Clodine Bonnet lit le nouveau roman de Fabienne Thomas, Inventer le jour - l’amour inconditionnel lorsque rien ne va plus.
Lire le troisième roman de Fabienne Thomas, prévoir du temps devant soi, penser qu’il sera difficile de le lâcher, comme les précédents. Ne pas se tromper.
Se mettre en compagnie de Louis, comme on se met en chemin de soi. Découvrir petit à petit, ce qui fait de lui, ce personnage si près de nous. Rien n’est définitif, ni l’amour, ni le désamour, ni la résistance, ni l’abandon. Tout est mouvant, tout est sinuant. Fabienne Thomas nous le montre bien. Nous n’avançons pas ici en ligne droite mais en méandres de souvenirs en perte de souvenirs. C’est Anna qui perd la mémoire ; Louis, lui, perd ses certitudes, comme nous tous certainement, si nous prenions le temps de remonter à la source. Le vieil homme laisse la clef de sa maison — de leur maison — accrochée au clou “comme un petit totem, gardien des lieux” et s’en va à pied. Nous lecteurs, sommes à ses côtés, aussi bien dans la lumière de juin présent que dans les saisons d’avant. Transpercés de flashs, habités de réflexions ou démunis, perdus, attristés devant l’évanouissement d’Anna.
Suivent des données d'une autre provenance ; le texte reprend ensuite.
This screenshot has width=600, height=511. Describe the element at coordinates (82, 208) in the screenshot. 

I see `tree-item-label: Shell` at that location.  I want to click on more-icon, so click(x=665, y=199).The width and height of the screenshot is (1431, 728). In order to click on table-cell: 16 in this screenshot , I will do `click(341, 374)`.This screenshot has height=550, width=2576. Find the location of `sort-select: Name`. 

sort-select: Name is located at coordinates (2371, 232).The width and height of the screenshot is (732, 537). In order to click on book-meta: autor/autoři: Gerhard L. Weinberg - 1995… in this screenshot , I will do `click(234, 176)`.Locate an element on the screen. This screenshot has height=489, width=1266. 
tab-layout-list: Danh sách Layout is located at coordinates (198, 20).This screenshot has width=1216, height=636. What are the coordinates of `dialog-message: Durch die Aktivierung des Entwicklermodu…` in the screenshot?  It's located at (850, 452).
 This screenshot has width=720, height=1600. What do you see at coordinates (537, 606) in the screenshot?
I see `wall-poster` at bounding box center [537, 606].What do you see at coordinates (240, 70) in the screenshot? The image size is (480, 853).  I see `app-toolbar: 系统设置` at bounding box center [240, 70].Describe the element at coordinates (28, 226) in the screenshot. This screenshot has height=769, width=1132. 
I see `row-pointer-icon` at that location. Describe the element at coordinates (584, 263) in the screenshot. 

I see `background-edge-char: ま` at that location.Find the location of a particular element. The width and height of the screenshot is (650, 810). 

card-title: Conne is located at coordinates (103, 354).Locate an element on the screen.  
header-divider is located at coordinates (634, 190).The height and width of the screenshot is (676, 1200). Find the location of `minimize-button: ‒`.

Ici, l’écriture tout en délicatesse et en poésie n’est pas dupe de ce qui se joue. Et si l’émotion parfois nous étreint un peu trop fort, si Louis serre sa peine contre nous, Fabienne nous offre une nature faite d’herbes et d’écorces et nous y entraîne pour une plongée apaisante.
Un récit impliqué et pourtant bienveillant envers chacun : “Louis ne sait plus très bien où est sa place. (. . .) Il aurait dû être attentif à l’effacement des choses, attentif à elle. Le périmètre de l’univers d’Anna s’est rétréci et il a refusé de le voir. Il sait combien l’être humain est capable de rester sourd et aveugle aux évènements du quotidien qui le blessent, le bousculent, défient son entendement. Il essaie de se trouver des circonstances atténuantes. Il s’en veut.”
Dans ce roman comme dans les précédents, pas de jugements, pas de caricatures, mais de l’amour toujours. De soi ? De l’autre ? Le noir de la vie n’est pas nié, la vie complexe, parfois violente : “la nouvelle Anna, celle qui surgit parfois dans une tempête de violence hirsute et de cris stridents, éprouve son dévouement, sa générosité et sa patience”. À nouvelle Anna, nouvel amour : “aller plus loin, plus profond pour le chercher”. Inventer le jour. Ici comme dans L’enfant roman, l’auteure nantaise nous parle de l’amour inconditionnel lorsqu’apparemment rien ne va plus. À savoir que son précédant livre, L’enfant roman, a reçu le prix Handi-Livres 2015.
La mémoire défaillante et celle envahissante, le deuil, l’attachement, l’écho de la nature, l’attention à l’autre, sont les maîtres mots de Fabienne Thomas qui propose par ailleurs des ateliers d’écriture, des accompagnements à l’autobiographie.
Fabienne Thomas, Inventer le jour, Editions Passiflore,
204 pp., 19,50€, ISBN : 978-2-918471-43-1.